== EXERCISE BRIEF ==
An exact reproduction of every record is required.
----- RECORDS SUPPLIED -----
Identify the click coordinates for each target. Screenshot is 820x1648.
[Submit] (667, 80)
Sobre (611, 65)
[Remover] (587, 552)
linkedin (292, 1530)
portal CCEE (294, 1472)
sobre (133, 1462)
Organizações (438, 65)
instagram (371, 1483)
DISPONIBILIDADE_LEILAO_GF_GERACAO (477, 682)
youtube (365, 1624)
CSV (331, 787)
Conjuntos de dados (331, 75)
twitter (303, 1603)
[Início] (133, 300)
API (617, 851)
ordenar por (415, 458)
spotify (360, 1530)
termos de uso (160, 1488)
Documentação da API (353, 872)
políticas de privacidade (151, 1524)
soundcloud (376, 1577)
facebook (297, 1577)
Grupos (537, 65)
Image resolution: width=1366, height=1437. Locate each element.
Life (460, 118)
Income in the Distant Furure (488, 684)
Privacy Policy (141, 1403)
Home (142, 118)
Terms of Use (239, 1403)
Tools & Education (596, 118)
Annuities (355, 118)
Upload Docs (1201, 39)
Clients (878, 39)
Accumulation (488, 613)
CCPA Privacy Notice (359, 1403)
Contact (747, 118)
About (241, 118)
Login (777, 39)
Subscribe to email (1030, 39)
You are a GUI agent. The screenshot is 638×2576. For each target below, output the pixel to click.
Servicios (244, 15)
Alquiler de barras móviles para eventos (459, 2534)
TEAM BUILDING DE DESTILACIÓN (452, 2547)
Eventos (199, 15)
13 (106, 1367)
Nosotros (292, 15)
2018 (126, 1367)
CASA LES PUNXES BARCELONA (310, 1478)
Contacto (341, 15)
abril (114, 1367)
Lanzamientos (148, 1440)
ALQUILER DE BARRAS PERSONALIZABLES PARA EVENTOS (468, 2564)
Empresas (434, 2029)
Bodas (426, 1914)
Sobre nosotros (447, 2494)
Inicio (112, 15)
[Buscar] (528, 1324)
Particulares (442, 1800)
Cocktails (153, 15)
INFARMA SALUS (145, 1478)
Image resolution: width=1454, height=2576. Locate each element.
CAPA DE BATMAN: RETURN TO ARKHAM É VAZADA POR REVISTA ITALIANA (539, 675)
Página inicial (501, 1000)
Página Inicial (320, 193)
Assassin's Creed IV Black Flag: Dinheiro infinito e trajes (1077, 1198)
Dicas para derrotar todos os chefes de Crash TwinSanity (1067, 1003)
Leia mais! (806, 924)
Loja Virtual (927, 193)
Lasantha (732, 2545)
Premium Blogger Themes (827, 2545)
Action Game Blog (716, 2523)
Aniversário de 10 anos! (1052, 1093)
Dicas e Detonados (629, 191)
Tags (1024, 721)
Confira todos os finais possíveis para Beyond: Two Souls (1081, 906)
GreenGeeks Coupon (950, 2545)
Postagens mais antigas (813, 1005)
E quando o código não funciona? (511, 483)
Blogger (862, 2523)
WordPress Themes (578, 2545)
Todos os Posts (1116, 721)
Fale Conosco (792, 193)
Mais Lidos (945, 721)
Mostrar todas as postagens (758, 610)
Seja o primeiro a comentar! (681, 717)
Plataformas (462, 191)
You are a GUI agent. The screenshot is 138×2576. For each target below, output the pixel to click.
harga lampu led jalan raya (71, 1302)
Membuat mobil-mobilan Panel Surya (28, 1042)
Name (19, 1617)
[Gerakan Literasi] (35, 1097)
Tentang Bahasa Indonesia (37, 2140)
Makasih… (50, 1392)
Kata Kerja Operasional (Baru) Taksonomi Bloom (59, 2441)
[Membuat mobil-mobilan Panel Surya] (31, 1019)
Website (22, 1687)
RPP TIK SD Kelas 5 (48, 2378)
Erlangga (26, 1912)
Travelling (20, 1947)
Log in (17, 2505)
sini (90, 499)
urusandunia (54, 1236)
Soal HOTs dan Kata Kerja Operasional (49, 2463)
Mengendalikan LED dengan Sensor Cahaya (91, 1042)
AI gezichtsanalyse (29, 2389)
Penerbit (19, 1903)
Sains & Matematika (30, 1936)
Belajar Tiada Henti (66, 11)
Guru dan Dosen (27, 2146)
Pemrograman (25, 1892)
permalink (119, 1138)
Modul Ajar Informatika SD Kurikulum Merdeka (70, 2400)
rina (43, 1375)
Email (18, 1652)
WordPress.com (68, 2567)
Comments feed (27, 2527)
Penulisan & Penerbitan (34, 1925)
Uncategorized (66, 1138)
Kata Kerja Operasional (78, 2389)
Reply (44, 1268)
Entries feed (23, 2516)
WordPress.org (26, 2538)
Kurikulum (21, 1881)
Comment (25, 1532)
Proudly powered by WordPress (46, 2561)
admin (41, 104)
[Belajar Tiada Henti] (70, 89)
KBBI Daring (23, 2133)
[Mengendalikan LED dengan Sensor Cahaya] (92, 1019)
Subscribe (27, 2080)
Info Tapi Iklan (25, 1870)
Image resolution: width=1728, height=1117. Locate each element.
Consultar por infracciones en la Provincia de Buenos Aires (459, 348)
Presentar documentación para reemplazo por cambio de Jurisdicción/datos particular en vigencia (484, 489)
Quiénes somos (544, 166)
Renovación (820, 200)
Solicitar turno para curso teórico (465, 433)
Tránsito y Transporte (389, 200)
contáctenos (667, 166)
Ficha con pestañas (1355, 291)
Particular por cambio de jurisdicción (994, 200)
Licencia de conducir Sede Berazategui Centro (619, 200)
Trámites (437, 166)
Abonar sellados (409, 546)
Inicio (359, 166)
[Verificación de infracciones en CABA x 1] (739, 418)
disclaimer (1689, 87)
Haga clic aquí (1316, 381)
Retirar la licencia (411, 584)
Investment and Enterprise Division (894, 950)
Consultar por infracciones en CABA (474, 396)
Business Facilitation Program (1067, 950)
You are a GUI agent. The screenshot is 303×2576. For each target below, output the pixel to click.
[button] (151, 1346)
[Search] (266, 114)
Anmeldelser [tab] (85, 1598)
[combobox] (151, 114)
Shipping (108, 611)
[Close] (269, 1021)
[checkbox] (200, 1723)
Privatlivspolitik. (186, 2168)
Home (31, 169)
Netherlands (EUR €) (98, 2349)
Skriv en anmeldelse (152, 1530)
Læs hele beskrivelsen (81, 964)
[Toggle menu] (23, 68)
-----
== RESULT ==
Identify the click coordinates for each target. Screenshot is 820x1648.
[Submit] (667, 80)
Sobre (611, 65)
[Remover] (587, 552)
linkedin (292, 1530)
portal CCEE (294, 1472)
sobre (133, 1462)
Organizações (438, 65)
instagram (371, 1483)
DISPONIBILIDADE_LEILAO_GF_GERACAO (477, 682)
youtube (365, 1624)
CSV (331, 787)
Conjuntos de dados (331, 75)
twitter (303, 1603)
[Início] (133, 300)
API (617, 851)
ordenar por (415, 458)
spotify (360, 1530)
termos de uso (160, 1488)
Documentação da API (353, 872)
políticas de privacidade (151, 1524)
soundcloud (376, 1577)
facebook (297, 1577)
Grupos (537, 65)
Image resolution: width=1366, height=1437. Locate each element.
Life (460, 118)
Income in the Distant Furure (488, 684)
Privacy Policy (141, 1403)
Home (142, 118)
Terms of Use (239, 1403)
Tools & Education (596, 118)
Annuities (355, 118)
Upload Docs (1201, 39)
Clients (878, 39)
Accumulation (488, 613)
CCPA Privacy Notice (359, 1403)
Contact (747, 118)
About (241, 118)
Login (777, 39)
Subscribe to email (1030, 39)
You are a GUI agent. The screenshot is 638×2576. For each target below, output the pixel to click.
Servicios (244, 15)
Alquiler de barras móviles para eventos (459, 2534)
TEAM BUILDING DE DESTILACIÓN (452, 2547)
Eventos (199, 15)
13 (106, 1367)
Nosotros (292, 15)
2018 (126, 1367)
CASA LES PUNXES BARCELONA (310, 1478)
Contacto (341, 15)
abril (114, 1367)
Lanzamientos (148, 1440)
ALQUILER DE BARRAS PERSONALIZABLES PARA EVENTOS (468, 2564)
Empresas (434, 2029)
Bodas (426, 1914)
Sobre nosotros (447, 2494)
Inicio (112, 15)
[Buscar] (528, 1324)
Particulares (442, 1800)
Cocktails (153, 15)
INFARMA SALUS (145, 1478)
Image resolution: width=1454, height=2576. Locate each element.
CAPA DE BATMAN: RETURN TO ARKHAM É VAZADA POR REVISTA ITALIANA (539, 675)
Página inicial (501, 1000)
Página Inicial (320, 193)
Assassin's Creed IV Black Flag: Dinheiro infinito e trajes (1077, 1198)
Dicas para derrotar todos os chefes de Crash TwinSanity (1067, 1003)
Leia mais! (806, 924)
Loja Virtual (927, 193)
Lasantha (732, 2545)
Premium Blogger Themes (827, 2545)
Action Game Blog (716, 2523)
Aniversário de 10 anos! (1052, 1093)
Dicas e Detonados (629, 191)
Tags (1024, 721)
Confira todos os finais possíveis para Beyond: Two Souls (1081, 906)
GreenGeeks Coupon (950, 2545)
Postagens mais antigas (813, 1005)
E quando o código não funciona? (511, 483)
Blogger (862, 2523)
WordPress Themes (578, 2545)
Todos os Posts (1116, 721)
Fale Conosco (792, 193)
Mais Lidos (945, 721)
Mostrar todas as postagens (758, 610)
Seja o primeiro a comentar! (681, 717)
Plataformas (462, 191)
You are a GUI agent. The screenshot is 138×2576. For each target below, output the pixel to click.
harga lampu led jalan raya (71, 1302)
Membuat mobil-mobilan Panel Surya (28, 1042)
Name (19, 1617)
[Gerakan Literasi] (35, 1097)
Tentang Bahasa Indonesia (37, 2140)
Makasih… (50, 1392)
Kata Kerja Operasional (Baru) Taksonomi Bloom (59, 2441)
[Membuat mobil-mobilan Panel Surya] (31, 1019)
Website (22, 1687)
RPP TIK SD Kelas 5 (48, 2378)
Erlangga (26, 1912)
Travelling (20, 1947)
Log in (17, 2505)
sini (90, 499)
urusandunia (54, 1236)
Soal HOTs dan Kata Kerja Operasional (49, 2463)
Mengendalikan LED dengan Sensor Cahaya (91, 1042)
AI gezichtsanalyse (29, 2389)
Penerbit (19, 1903)
Sains & Matematika (30, 1936)
Belajar Tiada Henti (66, 11)
Guru dan Dosen (27, 2146)
Pemrograman (25, 1892)
permalink (119, 1138)
Modul Ajar Informatika SD Kurikulum Merdeka (70, 2400)
rina (43, 1375)
Email (18, 1652)
WordPress.com (68, 2567)
Comments feed (27, 2527)
Penulisan & Penerbitan (34, 1925)
Uncategorized (66, 1138)
Kata Kerja Operasional (78, 2389)
Reply (44, 1268)
Entries feed (23, 2516)
WordPress.org (26, 2538)
Kurikulum (21, 1881)
Comment (25, 1532)
Proudly powered by WordPress (46, 2561)
admin (41, 104)
[Belajar Tiada Henti] (70, 89)
KBBI Daring (23, 2133)
[Mengendalikan LED dengan Sensor Cahaya] (92, 1019)
Subscribe (27, 2080)
Info Tapi Iklan (25, 1870)
Image resolution: width=1728, height=1117. Locate each element.
Consultar por infracciones en la Provincia de Buenos Aires (459, 348)
Presentar documentación para reemplazo por cambio de Jurisdicción/datos particular en vigencia (484, 489)
Quiénes somos (544, 166)
Renovación (820, 200)
Solicitar turno para curso teórico (465, 433)
Tránsito y Transporte (389, 200)
contáctenos (667, 166)
Ficha con pestañas (1355, 291)
Particular por cambio de jurisdicción (994, 200)
Licencia de conducir Sede Berazategui Centro (619, 200)
Trámites (437, 166)
Abonar sellados (409, 546)
Inicio (359, 166)
[Verificación de infracciones en CABA x 1] (739, 418)
disclaimer (1689, 87)
Haga clic aquí (1316, 381)
Retirar la licencia (411, 584)
Investment and Enterprise Division (894, 950)
Consultar por infracciones en CABA (474, 396)
Business Facilitation Program (1067, 950)
You are a GUI agent. The screenshot is 303×2576. For each target below, output the pixel to click.
[button] (151, 1346)
[Search] (266, 114)
Anmeldelser [tab] (85, 1598)
[combobox] (151, 114)
Shipping (108, 611)
[Close] (269, 1021)
[checkbox] (200, 1723)
Privatlivspolitik. (186, 2168)
Home (31, 169)
Netherlands (EUR €) (98, 2349)
Skriv en anmeldelse (152, 1530)
Læs hele beskrivelsen (81, 964)
[Toggle menu] (23, 68)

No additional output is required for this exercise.